#### YOUR ASSIGNMENT
Reproduce the listing exactly, so that no line differs from the original.

#### MATERIAL FOR THIS TASK

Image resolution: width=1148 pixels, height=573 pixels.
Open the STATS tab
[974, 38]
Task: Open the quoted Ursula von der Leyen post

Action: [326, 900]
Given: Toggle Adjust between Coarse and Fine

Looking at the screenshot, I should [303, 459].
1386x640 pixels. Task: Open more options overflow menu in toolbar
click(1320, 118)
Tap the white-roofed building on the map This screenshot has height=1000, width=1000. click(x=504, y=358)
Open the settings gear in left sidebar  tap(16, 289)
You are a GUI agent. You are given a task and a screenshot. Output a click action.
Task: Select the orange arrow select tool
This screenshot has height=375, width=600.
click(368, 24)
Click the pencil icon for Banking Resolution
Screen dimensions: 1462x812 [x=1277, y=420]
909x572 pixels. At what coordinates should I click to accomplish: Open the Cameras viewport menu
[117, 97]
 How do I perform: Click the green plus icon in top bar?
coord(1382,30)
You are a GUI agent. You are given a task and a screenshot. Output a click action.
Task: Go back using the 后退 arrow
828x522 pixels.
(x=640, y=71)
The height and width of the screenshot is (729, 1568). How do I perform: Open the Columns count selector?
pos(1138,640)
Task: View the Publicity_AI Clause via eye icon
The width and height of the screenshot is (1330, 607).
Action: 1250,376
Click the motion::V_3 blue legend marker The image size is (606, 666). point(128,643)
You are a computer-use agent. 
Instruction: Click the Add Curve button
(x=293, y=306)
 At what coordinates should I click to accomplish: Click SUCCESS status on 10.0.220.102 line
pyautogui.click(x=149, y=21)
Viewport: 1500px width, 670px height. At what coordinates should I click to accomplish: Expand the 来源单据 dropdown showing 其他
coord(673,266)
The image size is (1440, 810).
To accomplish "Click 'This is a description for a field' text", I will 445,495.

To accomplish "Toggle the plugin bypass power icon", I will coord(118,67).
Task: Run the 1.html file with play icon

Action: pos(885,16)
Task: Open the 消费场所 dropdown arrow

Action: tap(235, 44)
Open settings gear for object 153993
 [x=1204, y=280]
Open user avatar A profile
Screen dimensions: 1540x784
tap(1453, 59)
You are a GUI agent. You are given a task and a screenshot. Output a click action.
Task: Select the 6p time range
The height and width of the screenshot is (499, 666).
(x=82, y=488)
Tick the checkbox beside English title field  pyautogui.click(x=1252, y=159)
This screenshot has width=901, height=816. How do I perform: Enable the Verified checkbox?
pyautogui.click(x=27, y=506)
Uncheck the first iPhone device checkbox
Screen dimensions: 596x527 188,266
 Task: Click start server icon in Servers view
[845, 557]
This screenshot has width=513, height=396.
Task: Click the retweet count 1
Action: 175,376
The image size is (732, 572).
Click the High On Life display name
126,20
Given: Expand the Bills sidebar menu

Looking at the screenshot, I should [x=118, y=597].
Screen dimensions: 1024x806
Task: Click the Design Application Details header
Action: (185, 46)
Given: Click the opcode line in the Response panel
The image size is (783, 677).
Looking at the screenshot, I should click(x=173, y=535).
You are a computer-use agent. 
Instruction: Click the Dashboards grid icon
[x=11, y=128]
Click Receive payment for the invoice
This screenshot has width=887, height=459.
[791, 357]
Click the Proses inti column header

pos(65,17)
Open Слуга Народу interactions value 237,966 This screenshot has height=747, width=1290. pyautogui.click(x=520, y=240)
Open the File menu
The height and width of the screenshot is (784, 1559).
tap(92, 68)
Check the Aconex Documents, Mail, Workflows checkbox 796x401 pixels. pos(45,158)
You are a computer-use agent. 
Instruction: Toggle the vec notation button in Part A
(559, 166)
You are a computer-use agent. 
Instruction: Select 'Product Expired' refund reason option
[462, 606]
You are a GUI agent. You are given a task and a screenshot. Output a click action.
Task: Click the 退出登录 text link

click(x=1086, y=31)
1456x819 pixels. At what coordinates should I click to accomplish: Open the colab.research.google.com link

#### ANSWER AREA
Image resolution: width=1148 pixels, height=573 pixels.
Open the STATS tab
[974, 38]
Task: Open the quoted Ursula von der Leyen post

Action: [326, 900]
Given: Toggle Adjust between Coarse and Fine

Looking at the screenshot, I should [303, 459].
1386x640 pixels. Task: Open more options overflow menu in toolbar
click(1320, 118)
Tap the white-roofed building on the map This screenshot has height=1000, width=1000. click(x=504, y=358)
Open the settings gear in left sidebar  tap(16, 289)
You are a GUI agent. You are given a task and a screenshot. Output a click action.
Task: Select the orange arrow select tool
This screenshot has height=375, width=600.
click(368, 24)
Click the pencil icon for Banking Resolution
Screen dimensions: 1462x812 [x=1277, y=420]
909x572 pixels. At what coordinates should I click to accomplish: Open the Cameras viewport menu
[117, 97]
 How do I perform: Click the green plus icon in top bar?
coord(1382,30)
You are a GUI agent. You are given a task and a screenshot. Output a click action.
Task: Go back using the 后退 arrow
828x522 pixels.
(x=640, y=71)
The height and width of the screenshot is (729, 1568). How do I perform: Open the Columns count selector?
pos(1138,640)
Task: View the Publicity_AI Clause via eye icon
The width and height of the screenshot is (1330, 607).
Action: 1250,376
Click the motion::V_3 blue legend marker The image size is (606, 666). point(128,643)
You are a computer-use agent. 
Instruction: Click the Add Curve button
(x=293, y=306)
 At what coordinates should I click to accomplish: Click SUCCESS status on 10.0.220.102 line
pyautogui.click(x=149, y=21)
Viewport: 1500px width, 670px height. At what coordinates should I click to accomplish: Expand the 来源单据 dropdown showing 其他
coord(673,266)
The image size is (1440, 810).
To accomplish "Click 'This is a description for a field' text", I will 445,495.

To accomplish "Toggle the plugin bypass power icon", I will coord(118,67).
Task: Run the 1.html file with play icon

Action: pos(885,16)
Task: Open the 消费场所 dropdown arrow

Action: tap(235, 44)
Open settings gear for object 153993
 [x=1204, y=280]
Open user avatar A profile
Screen dimensions: 1540x784
tap(1453, 59)
You are a GUI agent. You are given a task and a screenshot. Output a click action.
Task: Select the 6p time range
The height and width of the screenshot is (499, 666).
(x=82, y=488)
Tick the checkbox beside English title field  pyautogui.click(x=1252, y=159)
This screenshot has width=901, height=816. How do I perform: Enable the Verified checkbox?
pyautogui.click(x=27, y=506)
Uncheck the first iPhone device checkbox
Screen dimensions: 596x527 188,266
 Task: Click start server icon in Servers view
[845, 557]
This screenshot has width=513, height=396.
Task: Click the retweet count 1
Action: 175,376
The image size is (732, 572).
Click the High On Life display name
126,20
Given: Expand the Bills sidebar menu

Looking at the screenshot, I should [x=118, y=597].
Screen dimensions: 1024x806
Task: Click the Design Application Details header
Action: (185, 46)
Given: Click the opcode line in the Response panel
The image size is (783, 677).
Looking at the screenshot, I should click(x=173, y=535).
You are a computer-use agent. 
Instruction: Click the Dashboards grid icon
[x=11, y=128]
Click Receive payment for the invoice
This screenshot has width=887, height=459.
[791, 357]
Click the Proses inti column header

pos(65,17)
Open Слуга Народу interactions value 237,966 This screenshot has height=747, width=1290. pyautogui.click(x=520, y=240)
Open the File menu
The height and width of the screenshot is (784, 1559).
tap(92, 68)
Check the Aconex Documents, Mail, Workflows checkbox 796x401 pixels. pos(45,158)
You are a computer-use agent. 
Instruction: Toggle the vec notation button in Part A
(559, 166)
You are a computer-use agent. 
Instruction: Select 'Product Expired' refund reason option
[462, 606]
You are a GUI agent. You are given a task and a screenshot. Output a click action.
Task: Click the 退出登录 text link

click(x=1086, y=31)
1456x819 pixels. At what coordinates should I click to accomplish: Open the colab.research.google.com link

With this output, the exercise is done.